Обсуждение: Another seq scan instead of index question
Hi everyone,
I've a table:
Table "cdsongs"
Attribute | Type | Modifier
----------------+-------------------+-------------------------------------
songid | integer | default
nextval('seq_songid'::text)
cdid | integer |
track | integer |
song | character varying |
extt | text |
fk_products_id | integer |
Indices: cdsongs_cdid,
cdsongs_songid,
idx_cdsongs_song
wich an index :
CREATE INDEX idx_cdsongs_song ON cdsongs (lower(song));
But postgresql refuses to use it.

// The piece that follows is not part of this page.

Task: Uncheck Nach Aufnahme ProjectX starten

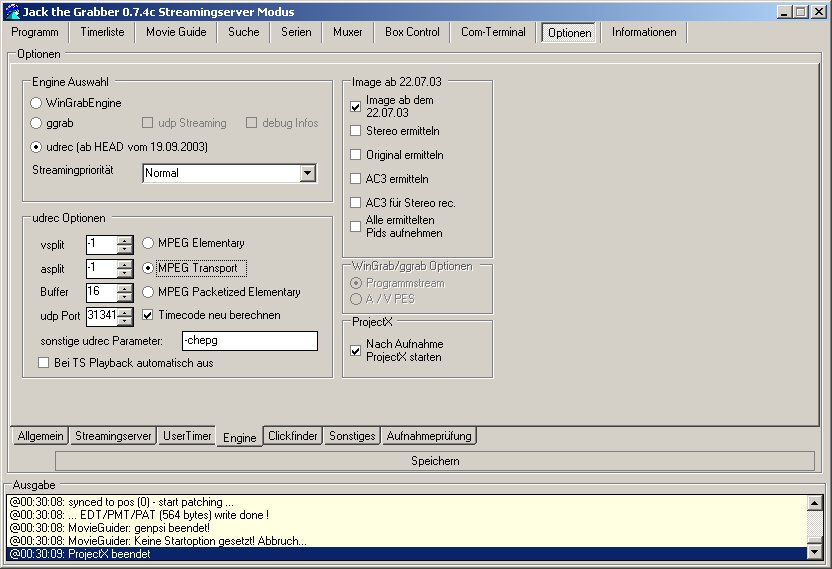Action: tap(356, 350)
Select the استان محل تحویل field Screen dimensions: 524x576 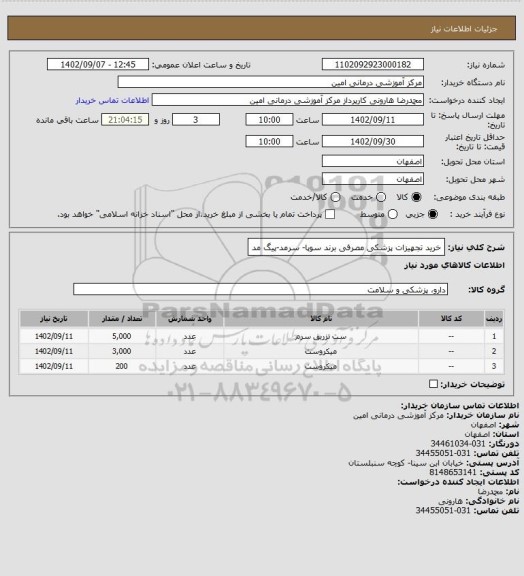coord(373,161)
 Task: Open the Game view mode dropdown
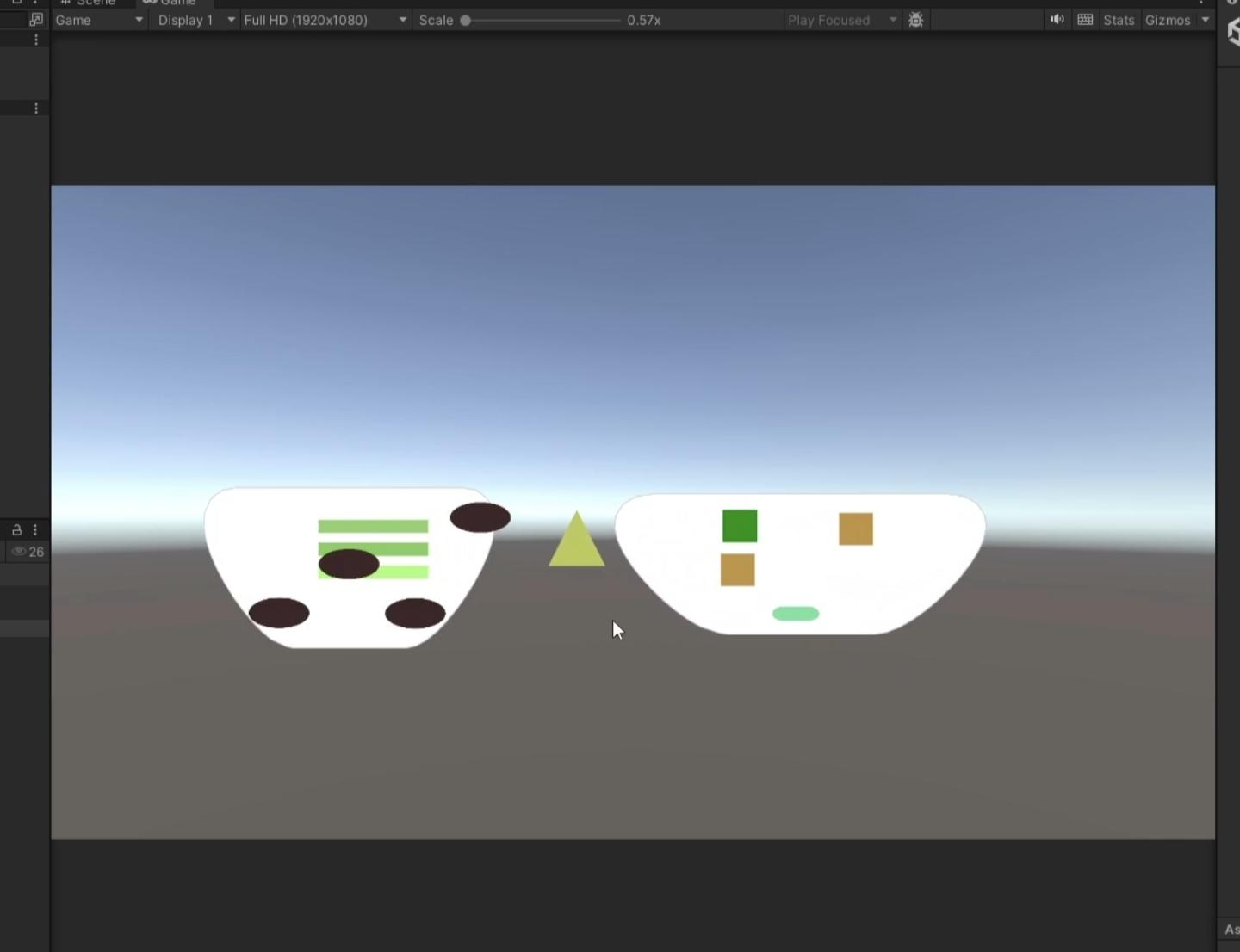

The vacuum output is :
depos=# VACUUM VERBOSE ANALYZE cdsongs;
NOTICE: --Relation cdsongs--
NOTICE: Pages 41232: Changed 0, reaped 0, Empty 0, New 0; Tup
4210874: Vac 0, Keep/VTL 0/0, Crash 0, UnUsed 0, MinLen 52, MaxLen
2025; Re-using: Free/Avail. Space 0/0; EndEmpty/Avail. Pages 0/0. CPU
0.64s/0.72u sec.
NOTICE: Index cdsongs_cdid: Pages 9223; Tuples 4210874. CPU
0.47s/3.80u sec.
NOTICE: Index cdsongs_songid: Pages 9223; Tuples 4210874. CPU
0.46s/3.68u sec.
NOTICE: Index idx_cdsongs_song: Pages 21888; Tuples 4210874. CPU
1.24s/3.93u sec.
NOTICE: --Relation pg_toast_61094022--
NOTICE: Pages 5: Changed 0, reaped 0, Empty 0, New 0; Tup 28: Vac 0,
Keep/VTL 0/0, Crash 0, UnUsed 0, MinLen 63, MaxLen 2034; Re-using:
Free/Avail. Space 0/0; EndEmpty/Avail. Pages 0/0. CPU 0.00s/0.00u sec.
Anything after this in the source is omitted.